■ **WORK ITEM**: In the material below, pictures must be dropped. Repeat exactly, and only, the lines from the line with "450x512 pixels. How" to the line with "Given: Click the", both ends included.

--- THE DATA Enclosed Below ---

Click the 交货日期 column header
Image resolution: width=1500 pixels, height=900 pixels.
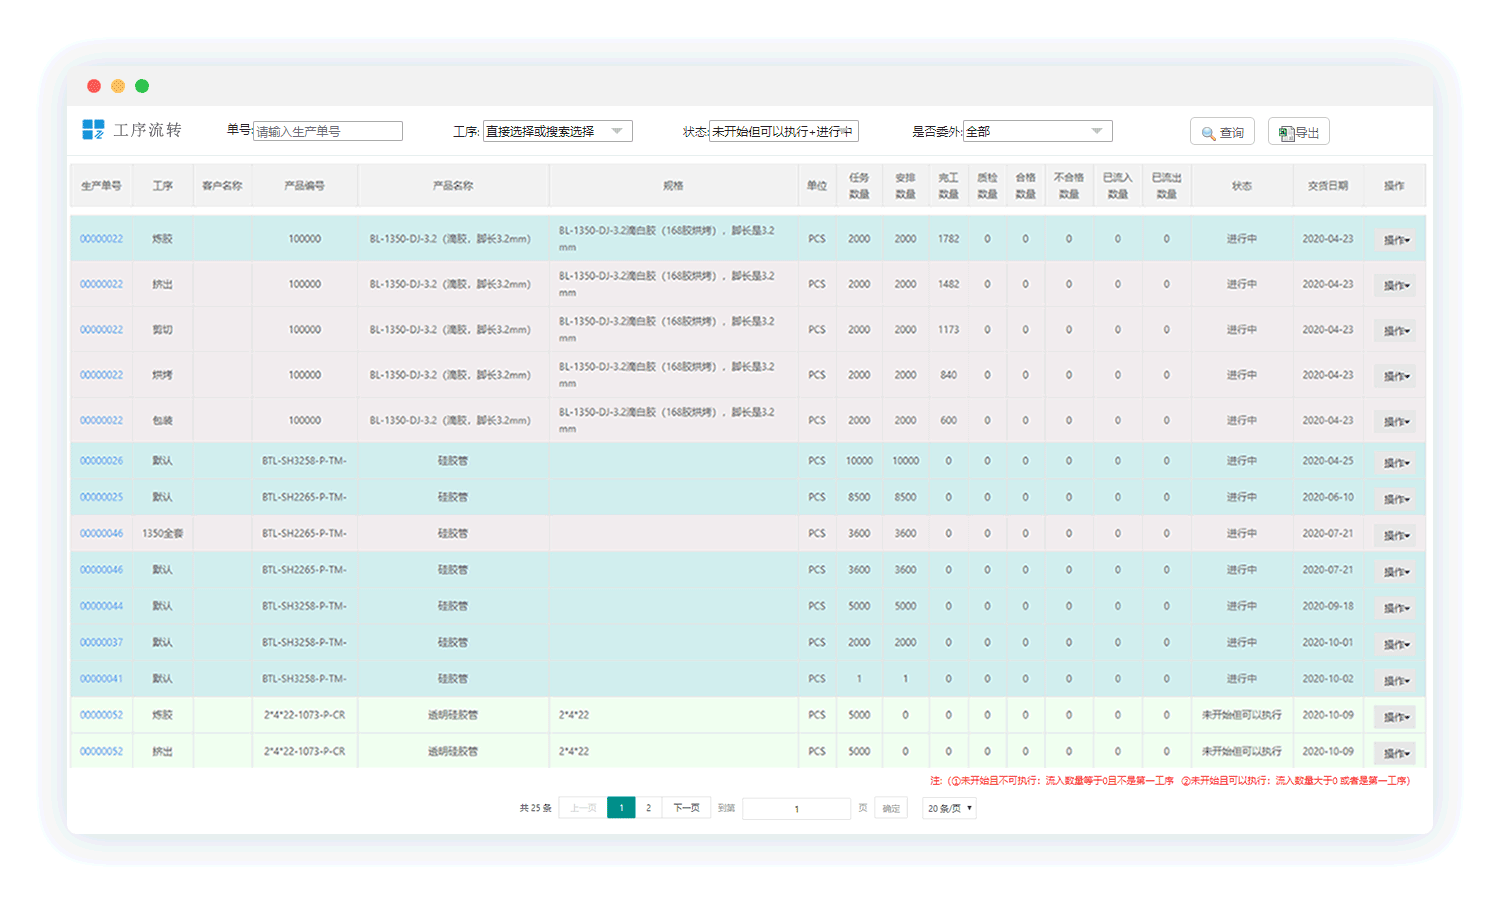click(x=1327, y=186)
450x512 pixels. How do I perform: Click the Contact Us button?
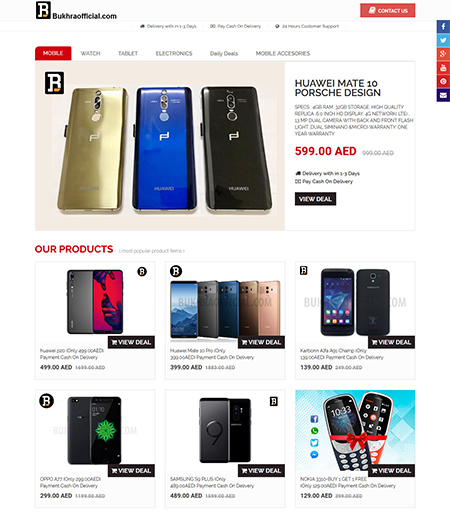point(388,10)
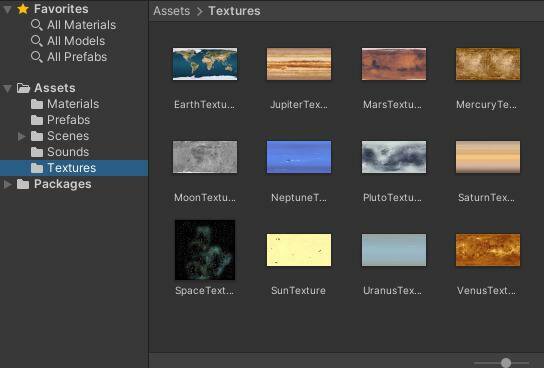
Task: Expand the Packages folder arrow
Action: pos(7,184)
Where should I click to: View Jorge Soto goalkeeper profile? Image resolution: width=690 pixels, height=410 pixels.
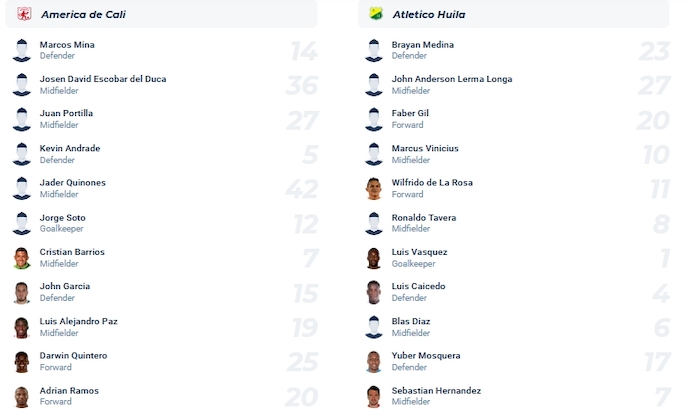[x=62, y=218]
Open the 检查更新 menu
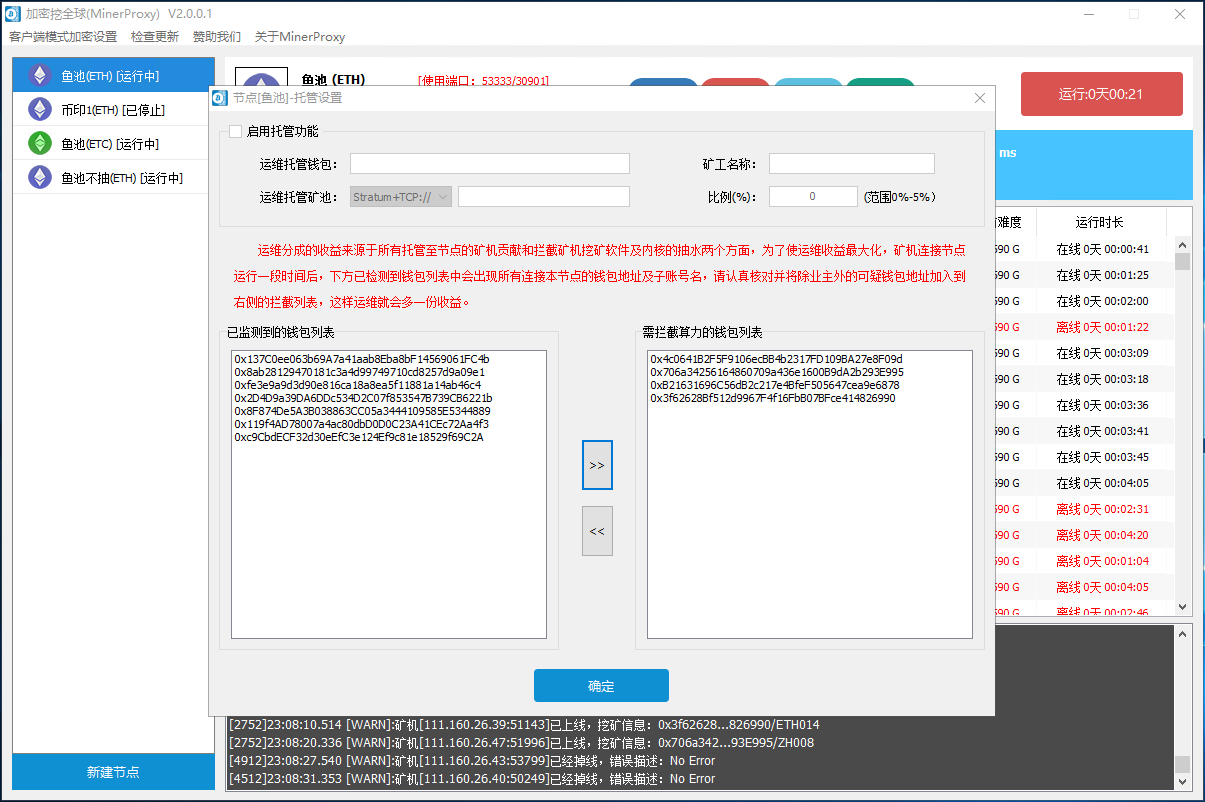This screenshot has width=1205, height=802. coord(155,37)
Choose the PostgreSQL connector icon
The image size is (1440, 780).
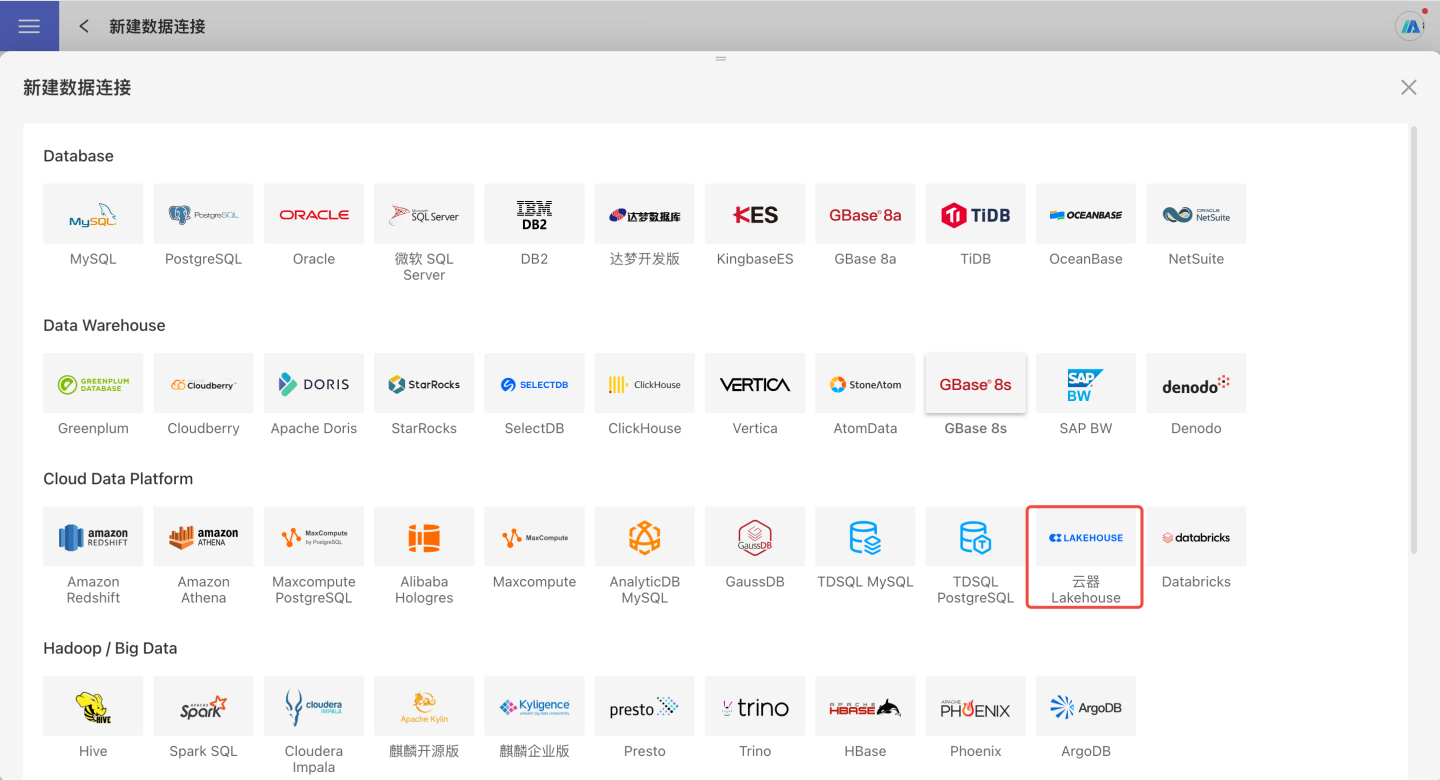[x=203, y=214]
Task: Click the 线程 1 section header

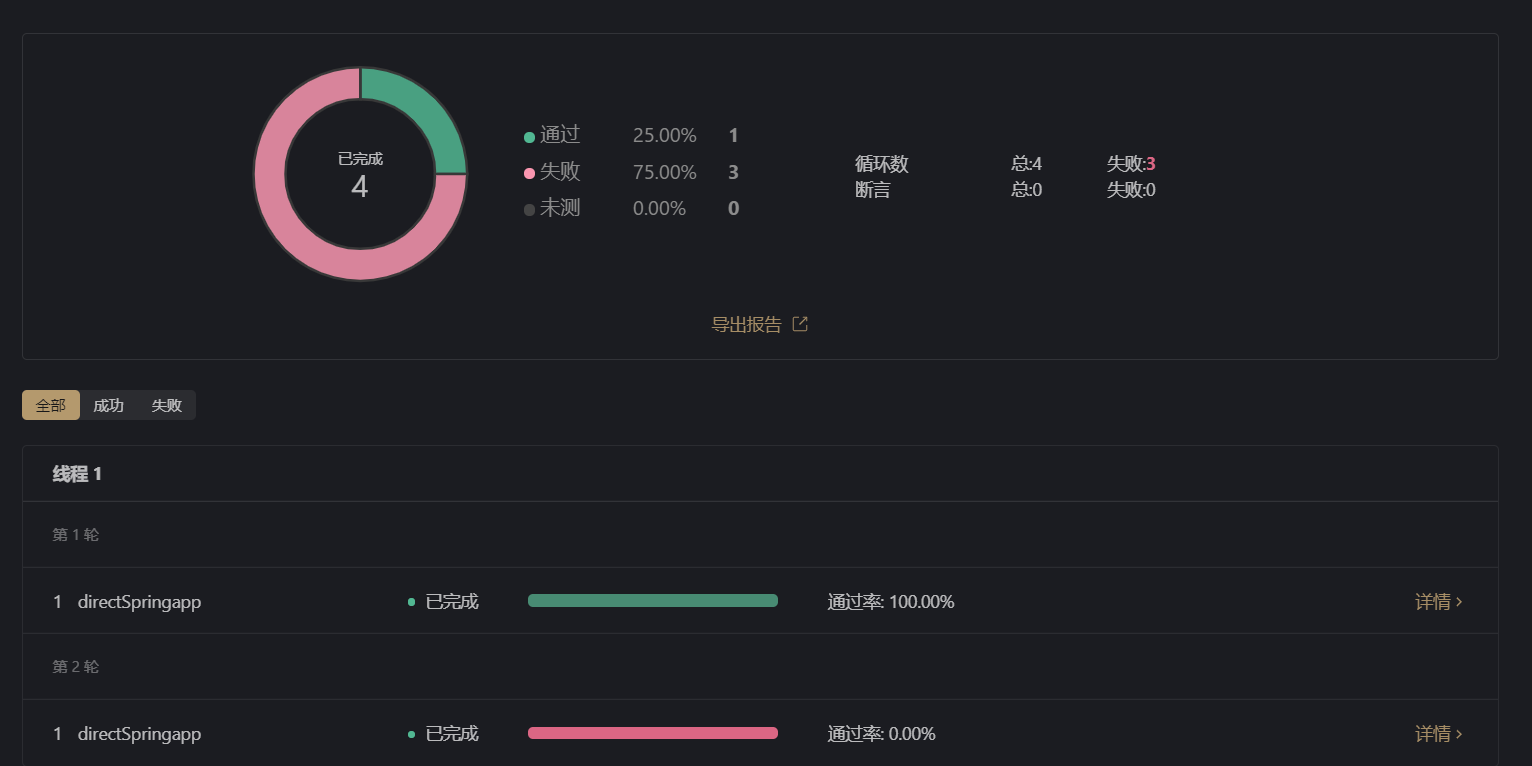Action: (x=77, y=474)
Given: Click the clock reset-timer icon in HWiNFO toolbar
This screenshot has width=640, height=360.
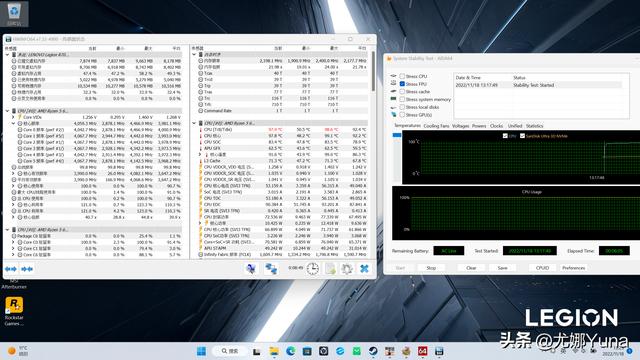Looking at the screenshot, I should click(313, 268).
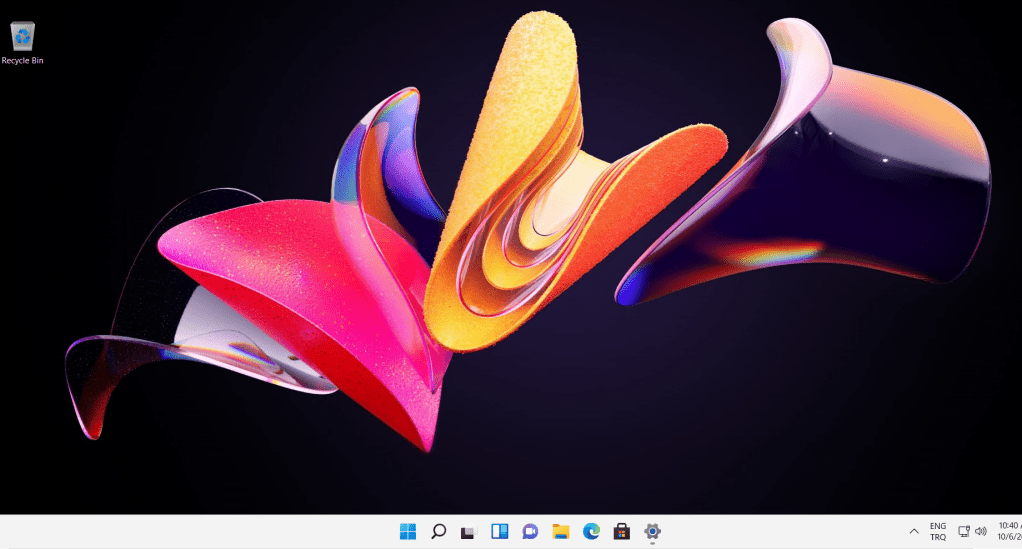Open the Windows Start menu
Screen dimensions: 1022x549
[408, 532]
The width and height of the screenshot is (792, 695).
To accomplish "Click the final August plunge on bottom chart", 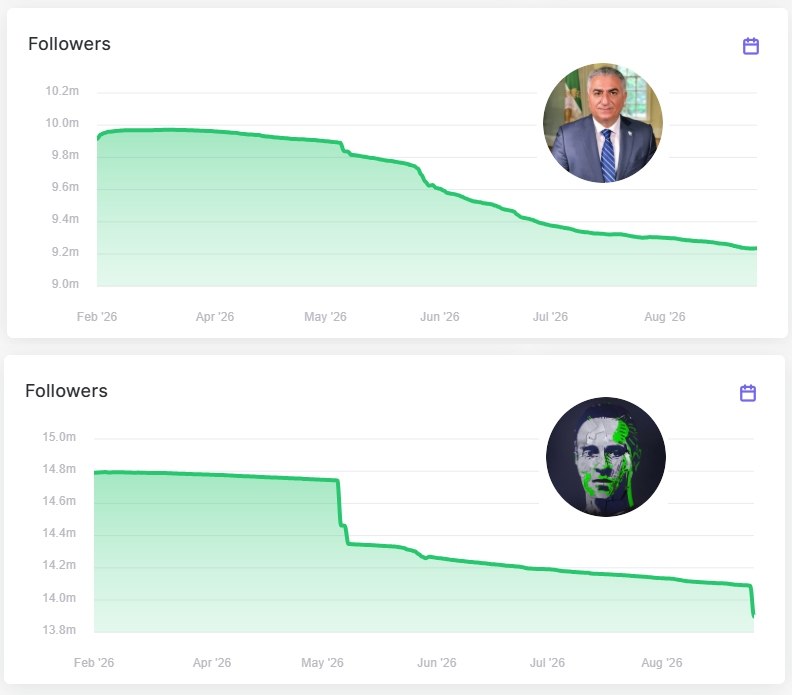I will [x=752, y=601].
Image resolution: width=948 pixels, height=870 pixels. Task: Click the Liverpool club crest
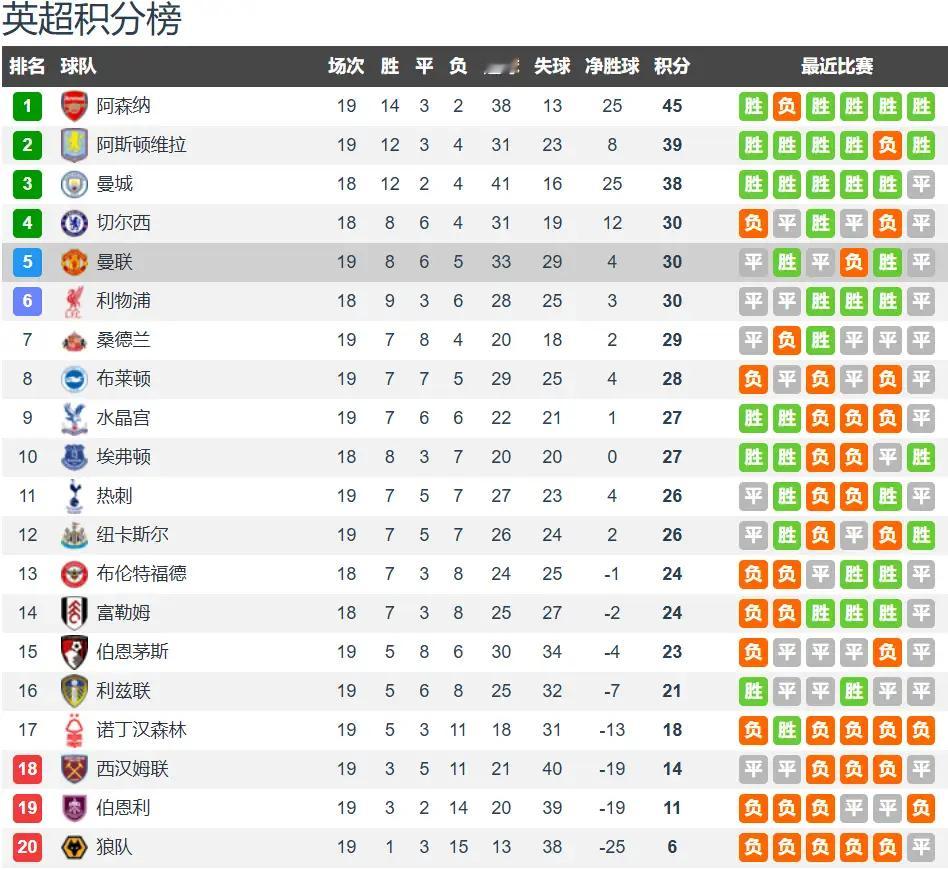click(x=74, y=302)
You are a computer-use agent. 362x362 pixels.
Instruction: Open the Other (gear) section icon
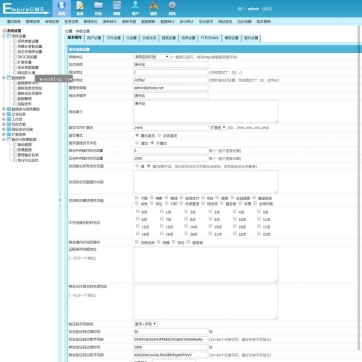pyautogui.click(x=172, y=8)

--- End of Enclosed THE DATA ---

■ **SOLUTION**:
450x512 pixels. How do I perform: Click the Contact Us button?
point(388,10)
Task: Expand the Packages folder arrow
Action: pos(7,184)
Where should I click to: View Jorge Soto goalkeeper profile? Image resolution: width=690 pixels, height=410 pixels.
[x=62, y=218]
Open the 检查更新 menu
This screenshot has width=1205, height=802. coord(155,37)
Choose the PostgreSQL connector icon
The image size is (1440, 780).
[x=203, y=214]
Task: Click the 线程 1 section header

Action: (x=77, y=474)
Given: Click the clock reset-timer icon in HWiNFO toolbar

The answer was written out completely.